Task instructions. What must be written out is each line from the one holding "This screenshot has width=1286, height=797." through the end of the records, word for word, minus any pictures.

Data extracts.

******************************

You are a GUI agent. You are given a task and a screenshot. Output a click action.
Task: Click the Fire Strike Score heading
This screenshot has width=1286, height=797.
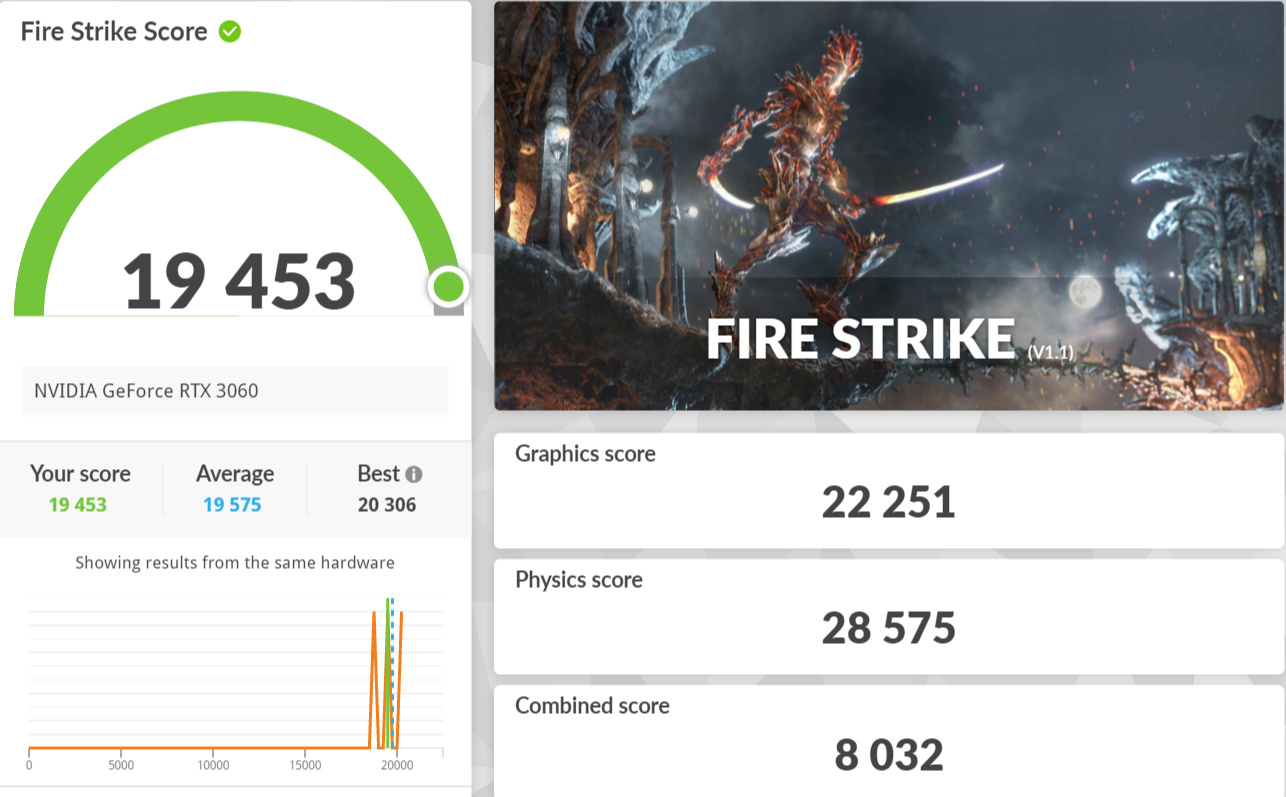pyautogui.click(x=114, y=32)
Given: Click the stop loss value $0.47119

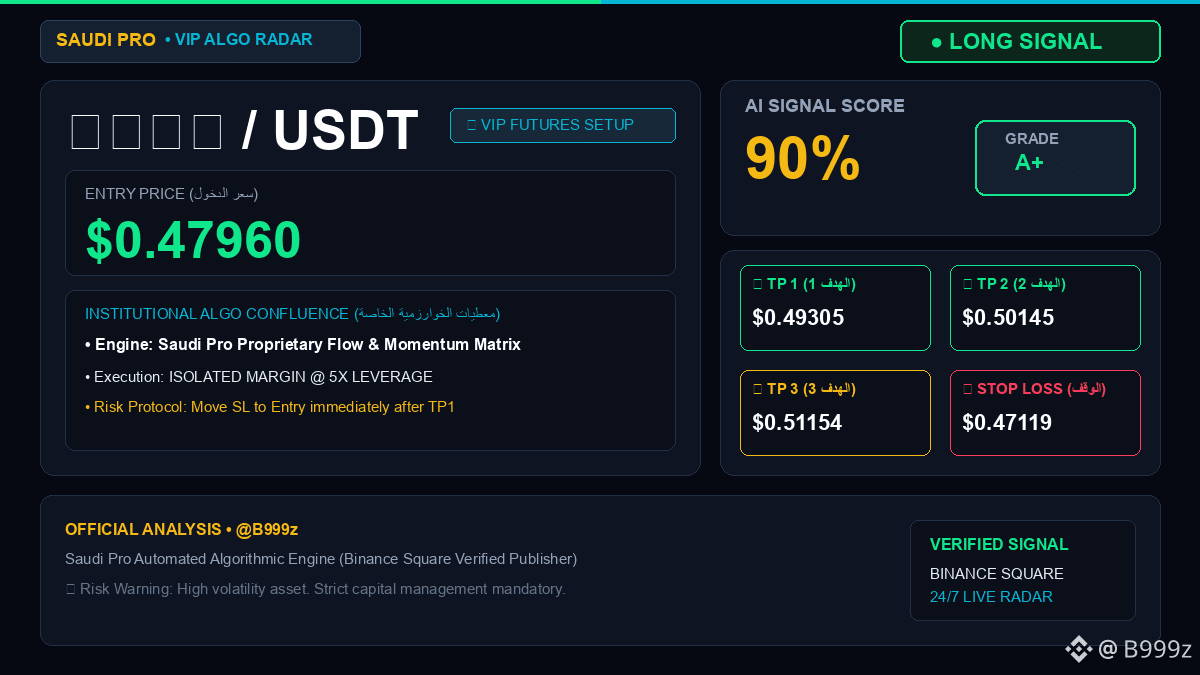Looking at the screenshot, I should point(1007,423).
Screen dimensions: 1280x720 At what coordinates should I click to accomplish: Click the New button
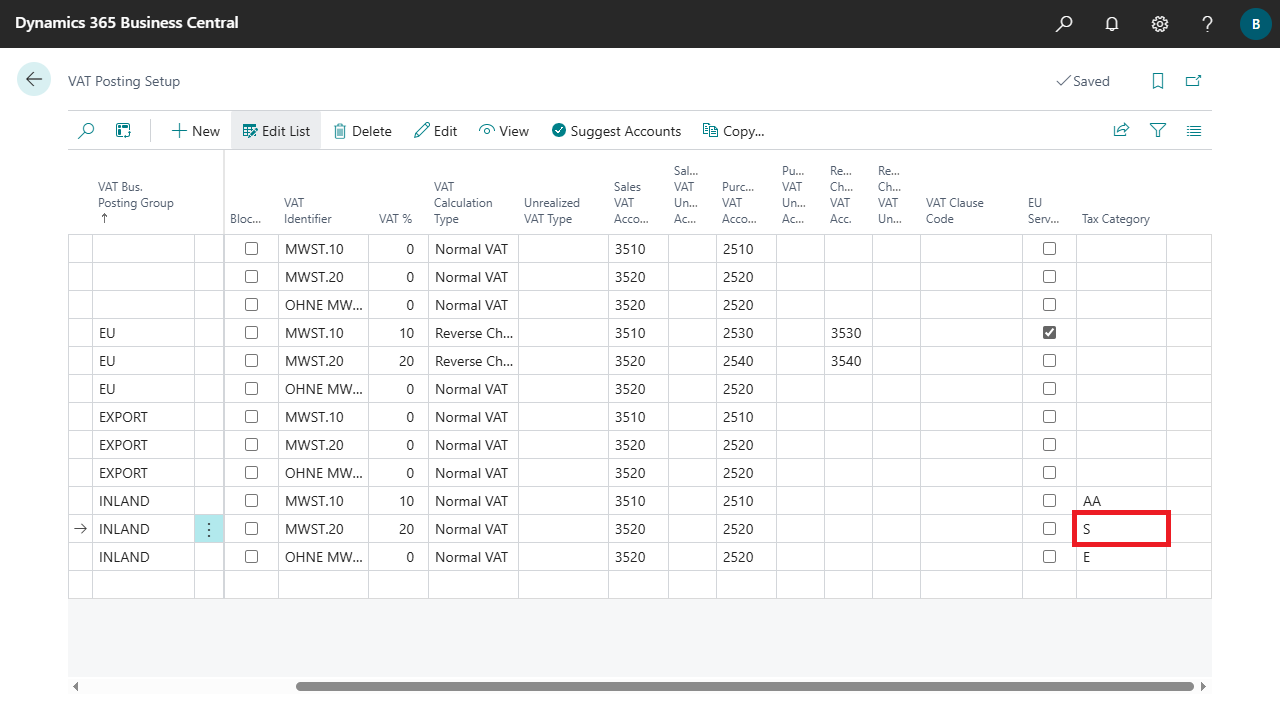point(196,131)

******************************

Answer to this problem.
This screenshot has width=1286, height=797.
pyautogui.click(x=114, y=32)
Given: Click the stop loss value $0.47119

Looking at the screenshot, I should point(1007,423).
Screen dimensions: 1280x720 At what coordinates should I click to accomplish: Click the New button
point(196,131)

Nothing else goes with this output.